Posts Tagged ‘OpenOffice’

Emergence into Web Design

Sunday, February 22nd, 2009

I got to bed late last night, because I was reading about how list elements can be turned into horizontal tabs or vertical link bars.
As it happened, I saw that used today. It was a much simpler design than what I’ve been learning, but the layout was the same.

It always seems that I’ll find some bit of information, and then I’ll need it in the next day or two. I sometimes keep track of whether I’m ‘late’ or ‘early’, by paying attention to these things and noting when I needed it. At this point in time, I was right at the edge. I learned about them by staying up far later than I should have, and I probably wouldn’t have noticed this other example if I hadn’t at least seen a cursory text covering it. I just wouldn’t have been looking for it.

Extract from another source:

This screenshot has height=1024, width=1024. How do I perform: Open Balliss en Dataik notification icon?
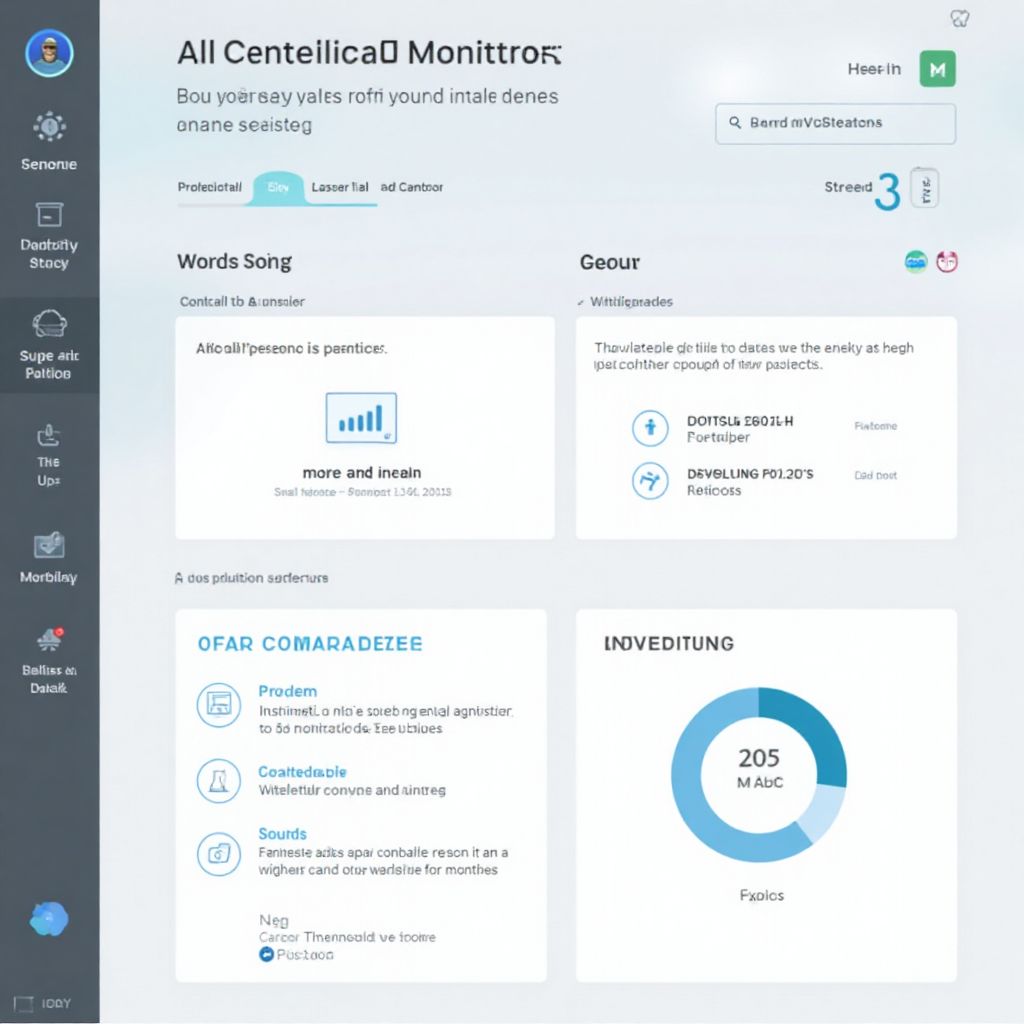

OpenOffice is SLOW. No, I mean it’s SLOOOOOOOOOW.
It takes forever to load into memory, even though the main launcher or whatever loads into memory every time I start up. It takes at least five seconds or more to open a single file, and takes twice that long just to save. It’s pretty graphics-heavy, too; when I was using my graphics card without the drivers installed (read: emergency autopilot; maximum 1600×1200 16-bit), scrolling was a [hard thing to do]. I’d get to the bottom, and it would jump a row a second, and all those button clicks would go into a buffer, so I’d have to wait for a minute as it scrolled one line at a time.
Since taking out my card, and going back to onboard settings, the speed has been fine, but it’s still just generally slow. It can’t do things I could otherwise do with Office (resizing columns to exact pixels is extremely hard), and it looks like they tried to give it a fancy UI and failed. If I don’t use it, it unloads from memory, at takes half a minute to reload from paging files.
I SUPPOSE what’s taking so long in the save/load is that it goes through every single cell everywhere and changes all the ‘,’ in formulae to ‘;’, among other things.

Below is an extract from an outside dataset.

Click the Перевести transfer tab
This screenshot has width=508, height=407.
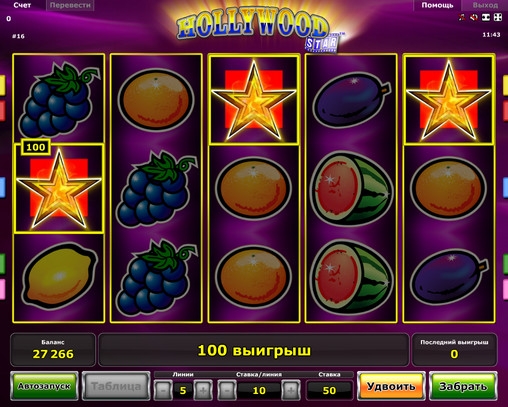[x=70, y=5]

I’m lazy. I could re-install Windows again and install Office (actually, I could install Office right now anyway), but I should only have this for another two months, when I get my new laptop.
Although, if I can’t get a job I won’t be able to afford spending half my money.
Lately, I got some job ads for jobs that ask for things I just can’t provide, as well as experience in the field, for something like $40,000 a year. That would be nice.
Someone else was looking for a website, so I really should have taken it. At that moment, though, I wasn’t nearly as confident in my webmaking abilities as I am right now.
As it is, my design skills are horribly entry-level. I haven’t taken any sort of schooling in design, but I’ve got a natural flair and I’m sure I can learn from looking at what professional designers, such as Douglas Bowman, have done.

There’s still so much to learn.

Wow, I was really going at this in entirely the wrong manner.
I took Bowman’s page and stripped it of its CSS, after I noticed the manner in which the HTML was stacked. With all the styling stripped away, you get a very readable page with an image, lists of links, bolding and emphases and quotes where needed, and all in all a very flowing layout. The only problem, of course, is that you’ll end up with such un-styles as tall stacks of thumbnails where they’d otherwise be arranged in a grid.

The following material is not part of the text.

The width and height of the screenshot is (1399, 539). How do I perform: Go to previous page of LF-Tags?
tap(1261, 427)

My site, meanwhile, uses… well, I guess I use styles for headers. I never really had much use, because p and h1, h2, h3, h4, h5 etc always added extra whitespace, which I didn’t want.
Comparing the two pages now, though, my page is less readable and wouldn’t be viewable on a small screen, because the layout persists even without CSS.
As it is, I’ve already completely removed those part-specific classes and replaced them with ID tags. My reference seems to use a bunch of internested tags, so I’ll see what those do. I think the main thing is to name the largest, and then use child selectors to burrow downwards.
I’m excited, of course. It’s 4:00am.
I think, in light of my new ability to get things done, that I’ll stay up all night every night and wake up a good deal after noon. I seem to work best that way.